Extrait —
====

From the event

École
militaire,
Paris

11 mars 2009


Eng. / Fr.

Discours

du Secrétaire général de l'OTAN,
M. Jaap de Hoop Scheffer
à la Fondation pour la Recherche stratégique,Paris

Mesdames et Messieurs les Ministres,
Excellences,
Mesdames, Messieurs,

Comme vous pouvez l'imaginer, les conférences placées sous le signe du 60e anniversaire de l'OTAN ne manquent pas en ce moment – je pourrais même dire que si l'OTAN touchait des dividendes sur chaque événement, son budget civil cette année serait certainement beaucoup plus confortable et son Secrétaire général beaucoup plus heureux.

Mais être ici, à l'Ecole militaire, aujourd'hui, revêt une signification particulière. D'abord parce que ces 60 années n'ont pas été des années tout à fait comme les autres en France par rapport à d'autres Alliés – il ne m'a pas échappé qu'à quelques jours près, ce colloque aurait pu se tenir à la date anniversaire de la fameuse lettre du 7 mars 1966 du Général de Gaulle au Président Johnson. Ensuite car le débat stratégique français a toujours une originalité propre et qu'en tant que Secrétaire général de l'OTAN,  je ne peux qu'être intéressé à « prendre le pouls » de la pensée française sur l'Alliance et ses défis au 21e siècle – tout spécialement dans un cadre de si haut niveau, sous le patronage du Président Sarkozy.  Enfin, et surtout, parce que je ne méconnais pas l'importance du débat qui se développe en ce moment même sur la rénovation de la relation France-OTAN, à une semaine d'un débat parlementaire très important. Je souhaite donc remercier la Fondation pour la Recherche Stratégique de son invitation, et la féliciter d'avoir su choisir le moment idéal pour cette journée d'étude prestigieuse.

====

Votre objectif — Pouvez-vous poursuivre le discours du Secrétaire général de l'OTAN à l'École militaire, ci-dessus, en reprenant juste après sa dernière phrase ? Vous n'avez pas besoin du matériel ci-dessous.

Données fournies —
====

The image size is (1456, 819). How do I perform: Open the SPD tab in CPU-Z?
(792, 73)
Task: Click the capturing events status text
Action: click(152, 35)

====

Résultat obtenu —
Il m'a été demandé de m'exprimer devant vous en prélude à votre session de l'après-midi qui a pour thème « Nouveaux défis, nouvelles missions, un projet transatlantique pour le 21e siècle? ». C'est Alphonse Allais, à moins que ce ne soit Tristan Bernard, qui disait « le métier de prévisionniste est un dur métier, surtout quand il traite de l'avenir ». Autant dire que l'interrogation qui m'est adressée n'est pas simple. Ceci dit, je suis Secrétaire général de l'OTAN, et non prévisionniste, et la fin proche de mon mandat m'autorise quelque liberté. Je vais donc tenter d'esquisser une analyse, si ce n'est une réponse, à cette question fondamentale pour l'avenir de notre Alliance atlantique.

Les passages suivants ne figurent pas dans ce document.